WHAT YOU NEED TO DO =>
Rewrite the records starting at the line containing "You are a GUI" and ending at the line containing "click(1216, 76)", substituting "star" for "heart" and changing nothing else. Leave the pictures out of your answer.
### RECORD EXTRACTS
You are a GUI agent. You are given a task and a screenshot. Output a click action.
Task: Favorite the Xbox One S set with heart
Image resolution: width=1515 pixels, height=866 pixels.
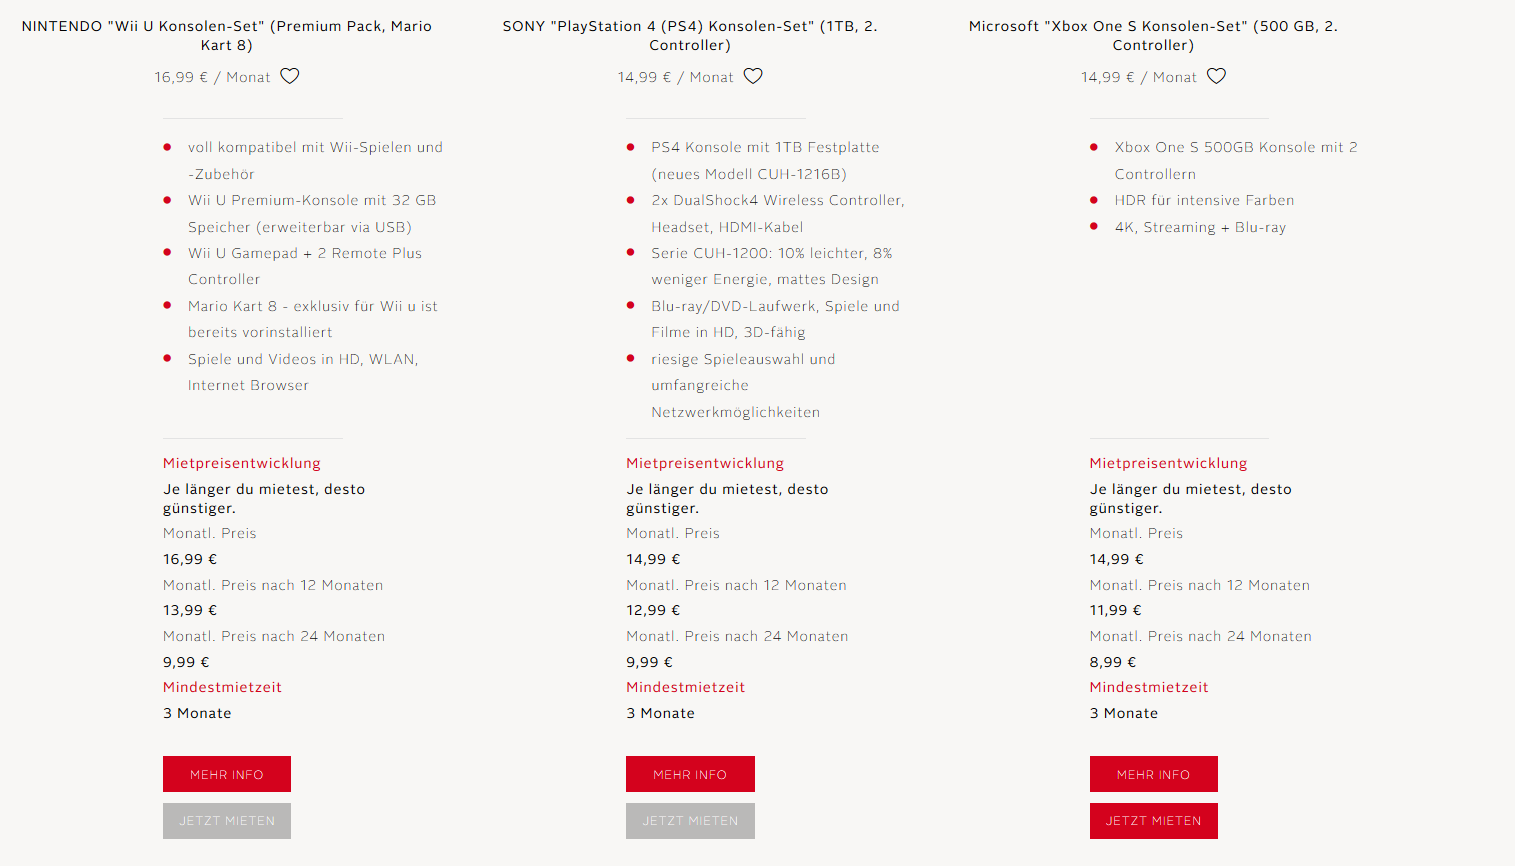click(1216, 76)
######
### RECORD EXTRACTS
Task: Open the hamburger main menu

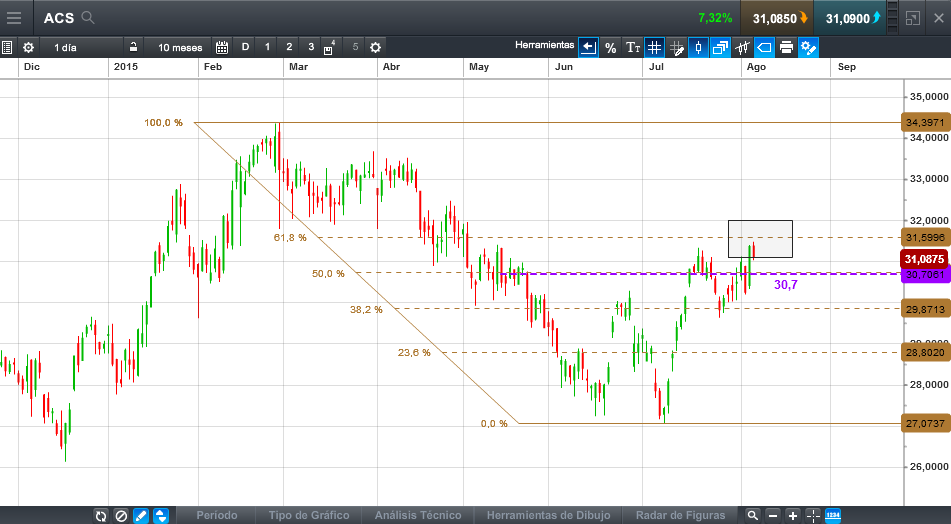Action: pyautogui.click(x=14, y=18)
######
OUTPUT OF THE EXERCISE =>
You are a GUI agent. You are given a task and a screenshot. Output a click action.
Task: Favorite the Xbox One S set with star
Image resolution: width=1515 pixels, height=866 pixels.
click(1216, 76)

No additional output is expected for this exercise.